A história da Igreja é, desde o princípio, a história das suas perseguições, mas também das heresias e dos cismas que desde a sua origem lhe minaram a unidade. São Paulo refere frequentemente, nas suas cartas, estes desvios relativamente aos ensinamentos de Cristo e da Igreja, que já então ocorriam entre os fiéis; assim, na Carta aos Efésios, o apóstolo aconselha: «Não torneis a proceder como os gentios, na futilidade do seu discernimento, pois eles têm o entendimento obscurecido, por andarem alheios à vida de Deus, devido à ignorância e endurecimento do seu coração» (4, 17-18). Na origem deste distanciamento das vias do Senhor está a ausência da submissão a Cristo, o único Caminho, a única Verdade e a única Vida.

Como recorda o Papa na sua homilia, Cristo «concretizou o Seu mandato através da Sua própria obediência e humildade até à Cruz, tornando assim credível a Sua missão. Não se faça a Minha vontade, mas a Tua: esta é a palavra que revela o Filho, a Sua humildade e simultaneamente a Sua divindade, e nos indica o caminho». O sacerdote está obrigado a repetir, com o evangelho: «A Minha doutrina não Me pertence» (Jo 7, 16). Como dizia ainda o Papa, «Não anunciamos teorias nem opiniões privadas, mas a fé da Igreja, da qual somos servidores. […] Mas a desobediência será verdadeiramente um caminho? Poderemos intuir nela algo daquela configuração a Cristo que é o pressuposto de toda a verdadeira renovação, ou não será, pelo contrário, apenas um impulso desesperado de fazer qualquer coisa, de transformar a Igreja segundo os nossos desejos e as nossas ideias?»

Durante algum tempo, as declarações heterodoxas destes membros do clero foram cobertas com um véu de piedoso silêncio. Contudo, a partir do momento em que o Papa deu o alarme, não podemos já calar-nos, ainda que falar pressuponha trazer à luz graves responsabilidades. É o caso da Áustria, onde o Cardeal Christoph Schönborn, Arcebispo de Viena, ratificou recentemente a eleição de Florian Stangl, um homem de 26 anos que se apresenta abertamente como homossexual, para o Conselho Paroquial de Stützenhofen, desta arquidiocese.

O jovem, que está oficialmente inscrito no registo civil como vivendo com «um companheiro», foi eleito por maioria para o Conselho da sua comunidade eclesial; ora, o pároco desta paróquia, o Abade Gerhard Swierzek, exprimiu a sua oposição pessoal a esta eleição, de acordo com o previsto no Direito Canónico. Contudo, o recém-eleito declarou não estar minimamente disposto a renunciar à sua situação de homossexual de direito e de facto, considerando mesmo que se trata de uma «exigência irrealista». Os meios de comunicação saltaram para a arena e, depois de ter convidado Stangl e o companheiro para jantar, o Arcebispo de Viena deu uma entrevista à cadeia de televisão ORF, no decurso da qual afirmou ter ficado «muito impressionado» com o jovem homossexual, «tanto do ponto de vista humano, quanto como pessoa e como cristão», e anunciou diante das câmaras a sua decisão de confirmar o cargo do jovem no Conselho Pastoral, a despeito da opinião em contrário do pároco. O Cardeal afirmou ter pretendido atentar «mais aos homens do que à lei», após o que anunciou a sua intenção de rever as regras de acesso aos Conselhos Pastorais, «a fim de aperfeiçoar as condições que os candidatos têm de preencher».

TAREFA A: Transcreva o trecho do excerto, começando em "Durante algum tempo, as" e prosseguindo até "Stützenhofen, desta arquidiocese.".
TAREFA B: Liste todas as pessoas que o excerto identifica por nome e sobrenome.
TAREFA C: Segundo o excerto, a que cadeia de televisão o Arcebispo de Viena deu entrevista?

DADOS FORNECIDOS:

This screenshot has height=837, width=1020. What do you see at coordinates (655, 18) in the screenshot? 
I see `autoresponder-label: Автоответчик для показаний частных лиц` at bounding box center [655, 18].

RESULTADO DA TAREFA A:
Durante algum tempo, as declarações heterodoxas destes membros do clero foram cobertas com um véu de piedoso silêncio. Contudo, a partir do momento em que o Papa deu o alarme, não podemos já calar-nos, ainda que falar pressuponha trazer à luz graves responsabilidades. É o caso da Áustria, onde o Cardeal Christoph Schönborn, Arcebispo de Viena, ratificou recentemente a eleição de Florian Stangl, um homem de 26 anos que se apresenta abertamente como homossexual, para o Conselho Paroquial de Stützenhofen, desta arquidiocese.

RESULTADO DA TAREFA B:
Christoph Schönborn
Florian Stangl
Gerhard Swierzek

RESULTADO DA TAREFA C: À cadeia de televisão ORF.